§ Extracted material:

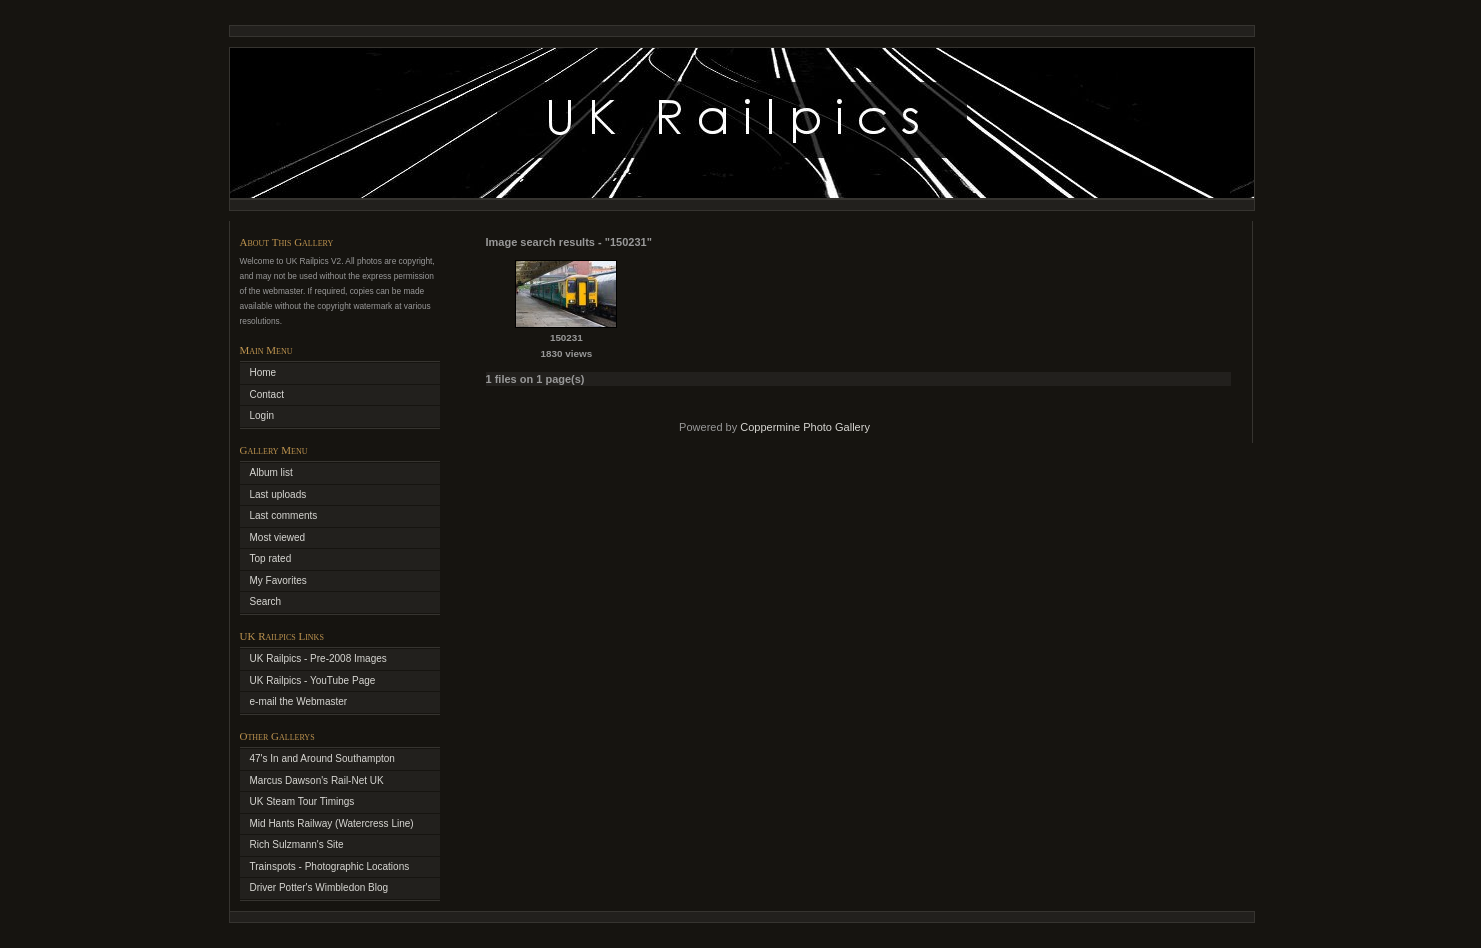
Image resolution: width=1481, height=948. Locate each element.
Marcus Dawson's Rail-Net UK (317, 780)
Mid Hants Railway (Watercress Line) (332, 823)
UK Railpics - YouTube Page (313, 680)
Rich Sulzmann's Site (297, 844)
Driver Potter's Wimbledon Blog (319, 887)
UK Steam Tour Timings (302, 801)
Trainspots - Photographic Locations (330, 866)
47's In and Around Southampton (322, 758)
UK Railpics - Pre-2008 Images (318, 658)
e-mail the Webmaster (299, 701)
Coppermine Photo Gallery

§ Goal: Print out every item above verbatim, leaving out the picture.

§ Finished exercise:
Image resolution: width=1481, height=948. Locate each element.
Marcus Dawson's Rail-Net UK (317, 780)
Mid Hants Railway (Watercress Line) (332, 823)
UK Railpics - YouTube Page (313, 680)
Rich Sulzmann's Site (297, 844)
Driver Potter's Wimbledon Blog (319, 887)
UK Steam Tour Timings (302, 801)
Trainspots - Photographic Locations (330, 866)
47's In and Around Southampton (322, 758)
UK Railpics - Pre-2008 Images (318, 658)
e-mail the Webmaster (299, 701)
Coppermine Photo Gallery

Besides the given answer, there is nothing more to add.